BEGIN
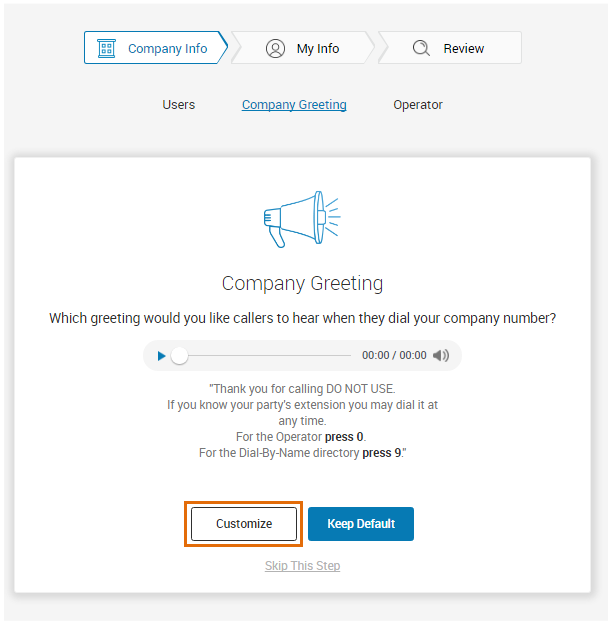Click the blue megaphone illustration
The width and height of the screenshot is (613, 625).
point(302,219)
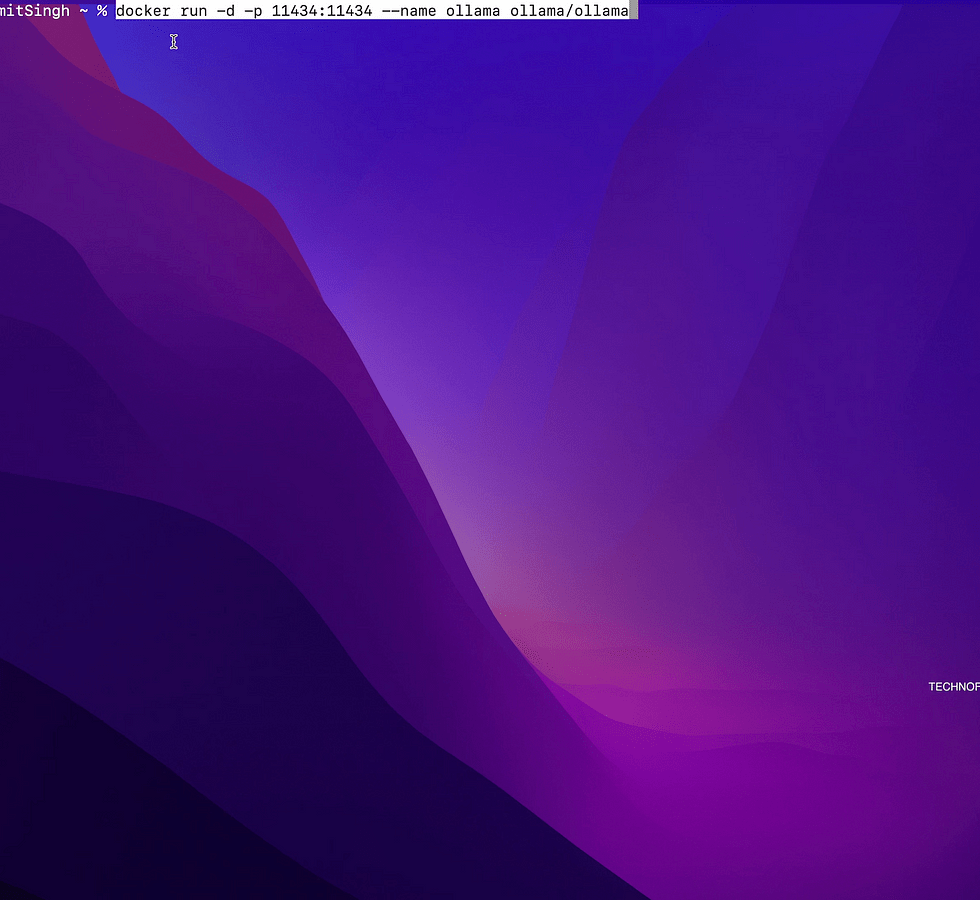Place cursor at the block caret ending the command
Image resolution: width=980 pixels, height=900 pixels.
click(x=634, y=11)
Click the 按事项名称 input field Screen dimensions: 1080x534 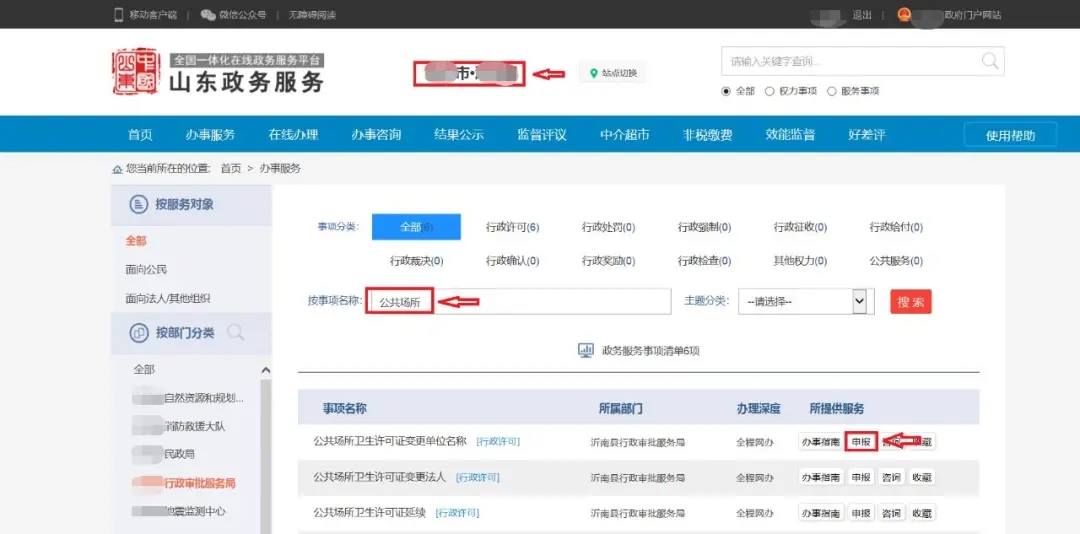(520, 301)
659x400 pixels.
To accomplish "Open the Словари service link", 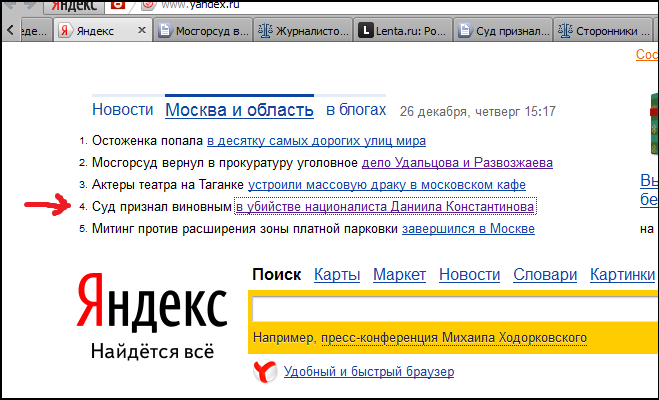I will 545,275.
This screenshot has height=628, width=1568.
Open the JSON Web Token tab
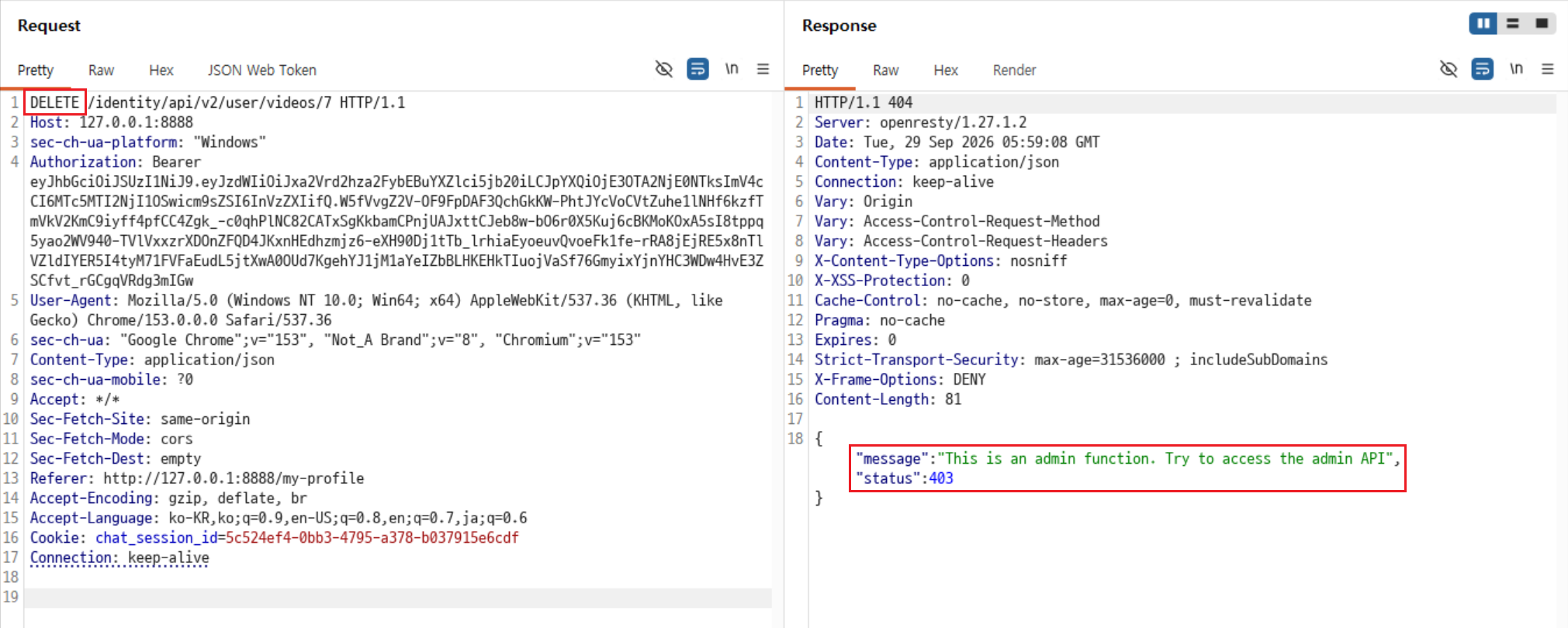click(x=262, y=71)
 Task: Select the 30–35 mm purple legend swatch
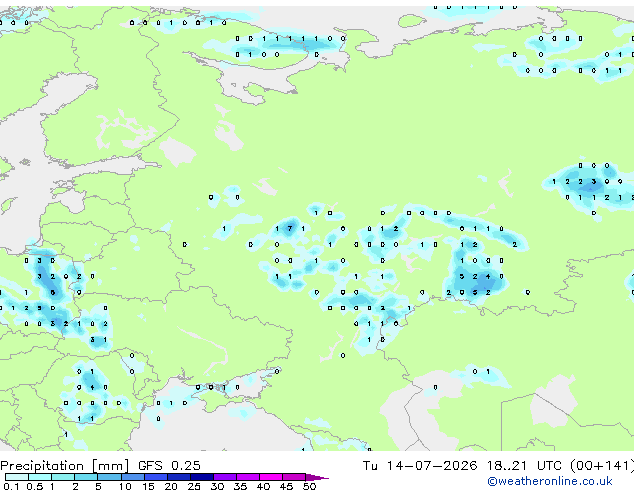[x=224, y=477]
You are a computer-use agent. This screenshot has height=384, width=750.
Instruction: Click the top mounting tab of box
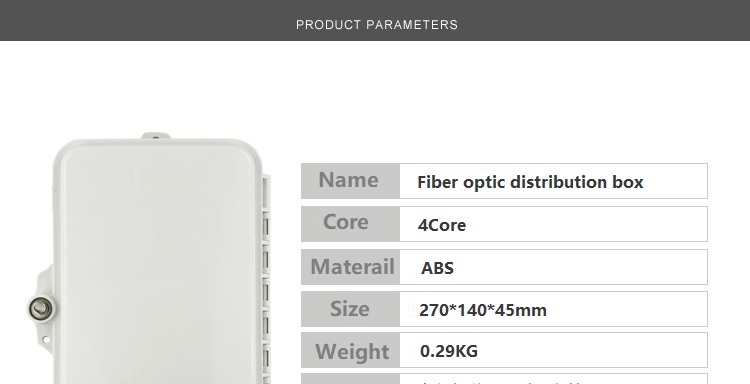[x=156, y=136]
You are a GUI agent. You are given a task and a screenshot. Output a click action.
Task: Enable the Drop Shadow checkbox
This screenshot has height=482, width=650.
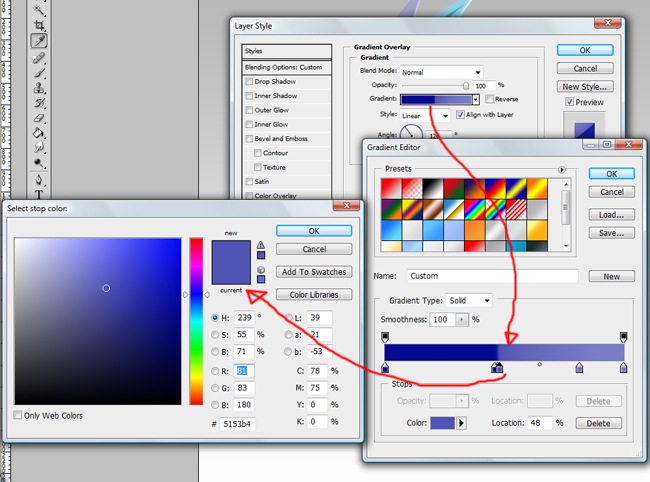pyautogui.click(x=249, y=81)
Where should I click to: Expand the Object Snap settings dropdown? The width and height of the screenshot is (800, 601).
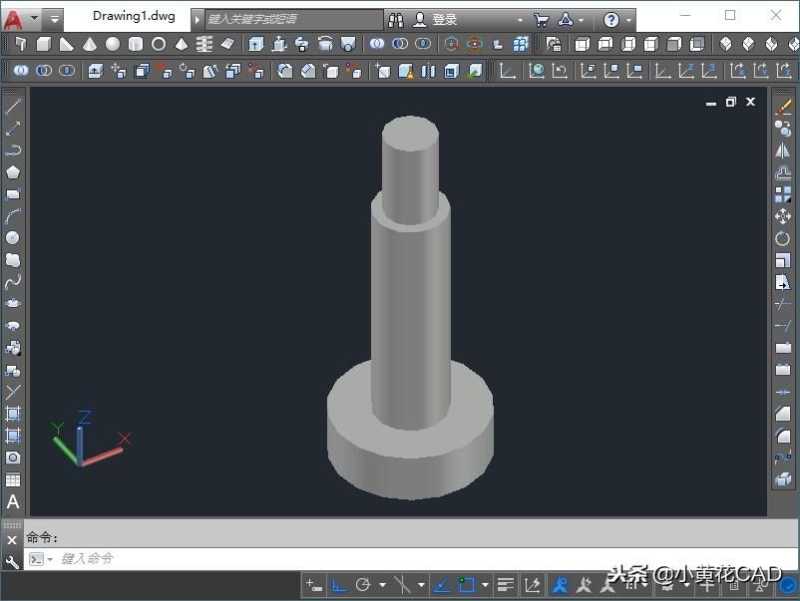click(484, 585)
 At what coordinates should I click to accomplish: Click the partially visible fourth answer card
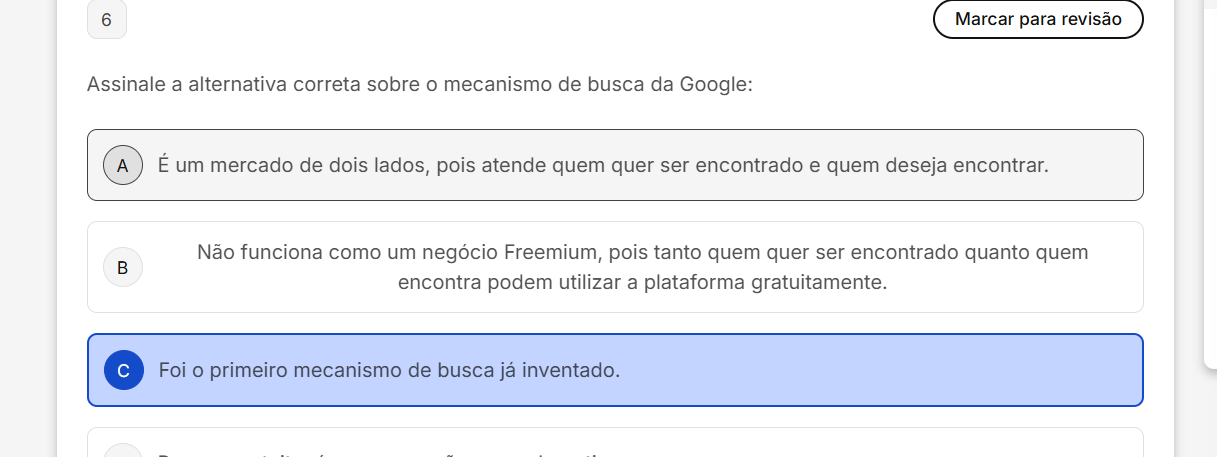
END
Leave every picture out and set down exactly the lines running from the one with "Task: Select the" to the last line of the material above.

RESPONSE BELOW -
 Task: Select the 30–35 mm purple legend swatch
[x=224, y=477]
You are a computer-use agent. This screenshot has height=384, width=750.
Instruction: Click the top mounting tab of box
[x=156, y=136]
You are a GUI agent. You are given a task and a screenshot. Output a click action.
Task: Enable the Drop Shadow checkbox
This screenshot has height=482, width=650.
pyautogui.click(x=249, y=81)
Where should I click to: Expand the Object Snap settings dropdown? The width and height of the screenshot is (800, 601).
click(484, 585)
 At what coordinates should I click to accomplish: Click the partially visible fourth answer card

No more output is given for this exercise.